The performance of nine pieces from the two collaborators and student performers is at 4 p.m. at CIM’s Mixon Hall (11021 East Blvd., Cleveland). The concert is free and open to the public, but attendees must make a reservation on the CIM website, where the program will also be livestreamed.
But while Berezovsky—also classically trained viola player—and Cooke collaborated to bring the concert together, the program lists them not as composers, but as conducting algorithms that the computer uses to compose the music that will be played.
Each of the nine original pieces will be played live on stage—sometimes even as they are being “composed” by a computer program—by student musicians from Case Western Reserve and CIM.
In some cases, a string quartet responding in real time to a score being manipulated by Berezovsky as his computer generates the melody, harmony and rhythm.
For others, a human performer interprets pieces composed by a computer. Or in a piece named “Criticality,” a solo violin part composed by Cooke is accompanied by a computer harmonizing the accompaniment generated in real time.
“Nearly every piece on Sunday will have something brand new in it,” Berezovsky said. “In some cases, that will mean a computer ‘playing’ something new, but in others it will mean the computer feeding a new score to musicians who will play it live, in real time.”
Berezovsky will sit at a computer and software system he calls “The Composer,” housed in a wooden cabinet he and several students built at the Larry Sears and Sally Zlotnick Sears think[box], Case Western Reserve’s innovative 50,000-square foot, seven-story makerspace.
The student musicians will sit in front of music stands they call “Smart Stands,” also built at think[box]. The stands show the computer-generated score being altered by Berezovsky so the students can play along.
In the final piece, “Free Energy,” members of the audience will be invited on stage to manipulate the various aspects of the composition using the Smart Stands.

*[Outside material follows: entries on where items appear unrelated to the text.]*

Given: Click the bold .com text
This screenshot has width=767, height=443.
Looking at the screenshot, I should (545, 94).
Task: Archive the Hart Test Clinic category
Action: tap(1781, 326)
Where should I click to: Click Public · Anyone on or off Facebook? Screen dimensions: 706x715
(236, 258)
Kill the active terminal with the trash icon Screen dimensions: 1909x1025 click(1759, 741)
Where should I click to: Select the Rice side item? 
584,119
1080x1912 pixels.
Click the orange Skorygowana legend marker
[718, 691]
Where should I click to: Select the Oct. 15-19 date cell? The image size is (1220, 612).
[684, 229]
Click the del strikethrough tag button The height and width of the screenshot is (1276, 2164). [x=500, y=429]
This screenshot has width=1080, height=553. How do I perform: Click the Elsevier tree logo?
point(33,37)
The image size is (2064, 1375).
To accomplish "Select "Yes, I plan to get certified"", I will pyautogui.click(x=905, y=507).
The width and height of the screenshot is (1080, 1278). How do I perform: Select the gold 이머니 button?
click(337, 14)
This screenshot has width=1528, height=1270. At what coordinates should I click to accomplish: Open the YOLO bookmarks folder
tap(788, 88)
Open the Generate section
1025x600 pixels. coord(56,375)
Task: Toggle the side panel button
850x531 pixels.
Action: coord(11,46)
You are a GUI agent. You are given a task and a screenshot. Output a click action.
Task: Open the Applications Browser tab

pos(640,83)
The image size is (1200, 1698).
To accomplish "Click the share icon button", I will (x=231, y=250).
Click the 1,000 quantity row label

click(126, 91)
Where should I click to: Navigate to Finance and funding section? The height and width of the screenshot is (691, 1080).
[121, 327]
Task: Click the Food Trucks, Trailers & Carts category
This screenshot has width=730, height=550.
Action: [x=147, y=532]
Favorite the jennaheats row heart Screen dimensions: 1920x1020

The stands also have smaller versions of The Composer, featuring knobs and dials that can tell the computer to change the beat, harmony or rhythm of the piece of music as it is being composed.
“It’s actually somewhat terrifying because no one knows what you’re going to end up with,” Berezovsky said. “In some cases, the chord progression is something that might sound familiar, almost boring, but other times, it’s borderline chaotic. It should be a lot of fun.”
Collaboration with support
Berezovsky and Cooke met about a year ago. A student working alongside Berezovsky and also taking courses at CIM suggested the two meet and compare notes on their shared interest in the science behind sound.
They did, and their common interest in music, math and physics led them to begin thinking about whether they could actually write algorithms to create music.
“It’s no secret that there are deep connections between music and science, but what we’re seeing now are parallels in their fundamental construction, which is something rather remarkable,” said Cooke, who has studied the statistics of musical patterns in Western music and developed his own algorithms for generating harmonies. “What we’re doing isn’t meant to replace the human composer or performer; rather, it is meant to highlight that every time we write a bar of music or play a piece, we are tapping into something quite profound, and there is a lot left to be explored there.”
Cooke also holds a Master of Science in Applied Mathematics from Case Western Reserve, where his thesis was Algorithmic Stochastic Music, combining mathematics and music into a system of composition and theoretical analysis.
“Projects like this one are the precise reason that the Expanding Horizons Initiative was created,” Ward said. “Watching the departments across the College and other Cleveland institutions bridge their expertise to create new innovations is incredible, and this collaboration of music and physics is a brilliant representation of that.”
The answer in physics—and music, Berezovsky argues—is called “phase transitions” (think of water boiling into vapor at it’s boiling point, or turning into solid ice at its freezing point) and comes about because of a balance between order and disorder, or entropy.
“We can look at a balance—or a competition—between dissonance and entropy of sound—and see that phase transitions can also occur from disordered sound to the ordered structures of music,” he said.
The theory also speaks to why we enjoy music—because it is caught in the tension between being too dissonant and too complex.